Put the lines of the listing into a JSON list of strings, with one string per line and any blank lines omitted. Start at the first line and end at the line containing "point(205,95)".

***** Data excerpts *****

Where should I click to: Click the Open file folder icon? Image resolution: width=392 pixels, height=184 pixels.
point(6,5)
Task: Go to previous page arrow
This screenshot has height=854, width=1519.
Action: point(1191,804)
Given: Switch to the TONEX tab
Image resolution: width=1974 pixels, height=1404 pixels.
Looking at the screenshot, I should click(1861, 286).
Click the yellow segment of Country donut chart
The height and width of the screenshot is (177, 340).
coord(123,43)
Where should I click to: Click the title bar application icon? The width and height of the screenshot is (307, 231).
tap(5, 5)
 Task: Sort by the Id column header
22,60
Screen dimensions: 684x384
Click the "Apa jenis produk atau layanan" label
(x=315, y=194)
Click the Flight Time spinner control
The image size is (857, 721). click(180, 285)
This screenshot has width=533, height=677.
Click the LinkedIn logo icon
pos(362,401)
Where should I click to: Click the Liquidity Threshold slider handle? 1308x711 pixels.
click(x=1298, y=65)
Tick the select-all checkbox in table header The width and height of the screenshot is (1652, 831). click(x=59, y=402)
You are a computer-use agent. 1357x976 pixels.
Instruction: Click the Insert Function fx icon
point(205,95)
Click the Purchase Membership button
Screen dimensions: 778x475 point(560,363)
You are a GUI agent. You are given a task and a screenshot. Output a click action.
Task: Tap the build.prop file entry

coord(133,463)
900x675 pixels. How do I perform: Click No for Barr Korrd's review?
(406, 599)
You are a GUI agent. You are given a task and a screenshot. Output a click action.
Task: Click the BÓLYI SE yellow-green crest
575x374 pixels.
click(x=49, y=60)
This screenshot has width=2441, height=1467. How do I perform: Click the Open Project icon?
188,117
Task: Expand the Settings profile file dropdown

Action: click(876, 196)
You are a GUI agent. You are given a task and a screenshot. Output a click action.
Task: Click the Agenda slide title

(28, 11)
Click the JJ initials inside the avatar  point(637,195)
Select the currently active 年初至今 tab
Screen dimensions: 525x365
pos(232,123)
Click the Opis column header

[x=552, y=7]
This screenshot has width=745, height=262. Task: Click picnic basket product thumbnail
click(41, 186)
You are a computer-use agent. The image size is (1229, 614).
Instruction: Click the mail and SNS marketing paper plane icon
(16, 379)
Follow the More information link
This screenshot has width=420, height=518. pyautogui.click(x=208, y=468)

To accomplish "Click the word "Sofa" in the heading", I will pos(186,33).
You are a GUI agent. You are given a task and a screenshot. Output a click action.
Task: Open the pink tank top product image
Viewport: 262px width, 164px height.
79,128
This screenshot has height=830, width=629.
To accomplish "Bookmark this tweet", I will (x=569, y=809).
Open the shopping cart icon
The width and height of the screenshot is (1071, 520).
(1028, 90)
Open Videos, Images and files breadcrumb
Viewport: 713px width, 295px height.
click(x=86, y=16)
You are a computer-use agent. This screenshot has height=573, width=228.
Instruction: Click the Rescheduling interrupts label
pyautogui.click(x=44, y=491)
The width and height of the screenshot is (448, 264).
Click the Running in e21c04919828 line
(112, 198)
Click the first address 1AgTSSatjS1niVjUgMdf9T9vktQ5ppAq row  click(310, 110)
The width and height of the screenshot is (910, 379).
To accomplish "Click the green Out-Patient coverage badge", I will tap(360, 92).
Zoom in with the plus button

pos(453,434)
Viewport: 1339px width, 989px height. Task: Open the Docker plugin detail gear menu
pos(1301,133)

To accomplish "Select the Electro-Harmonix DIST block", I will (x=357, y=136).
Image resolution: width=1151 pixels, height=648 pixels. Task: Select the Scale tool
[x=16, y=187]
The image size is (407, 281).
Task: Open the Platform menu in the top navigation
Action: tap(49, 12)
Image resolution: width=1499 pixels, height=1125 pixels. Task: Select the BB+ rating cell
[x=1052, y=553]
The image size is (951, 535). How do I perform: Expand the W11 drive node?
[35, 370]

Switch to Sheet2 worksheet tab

*****

• Complete output:
[
  "Where should I click to: Click the Open file folder icon? Image resolution: width=392 pixels, height=184 pixels.",
  "point(6,5)",
  "Task: Go to previous page arrow",
  "This screenshot has height=854, width=1519.",
  "Action: point(1191,804)",
  "Given: Switch to the TONEX tab",
  "Image resolution: width=1974 pixels, height=1404 pixels.",
  "Looking at the screenshot, I should click(1861, 286).",
  "Click the yellow segment of Country donut chart",
  "The height and width of the screenshot is (177, 340).",
  "coord(123,43)",
  "Where should I click to: Click the title bar application icon? The width and height of the screenshot is (307, 231).",
  "tap(5, 5)",
  " Task: Sort by the Id column header",
  "22,60",
  "Screen dimensions: 684x384",
  "Click the \"Apa jenis produk atau layanan\" label",
  "(x=315, y=194)",
  "Click the Flight Time spinner control",
  "The image size is (857, 721). click(180, 285)",
  "This screenshot has width=533, height=677.",
  "Click the LinkedIn logo icon",
  "pos(362,401)",
  "Where should I click to: Click the Liquidity Threshold slider handle? 1308x711 pixels.",
  "click(x=1298, y=65)",
  "Tick the select-all checkbox in table header The width and height of the screenshot is (1652, 831). click(x=59, y=402)",
  "You are a computer-use agent. 1357x976 pixels.",
  "Instruction: Click the Insert Function fx icon",
  "point(205,95)"
]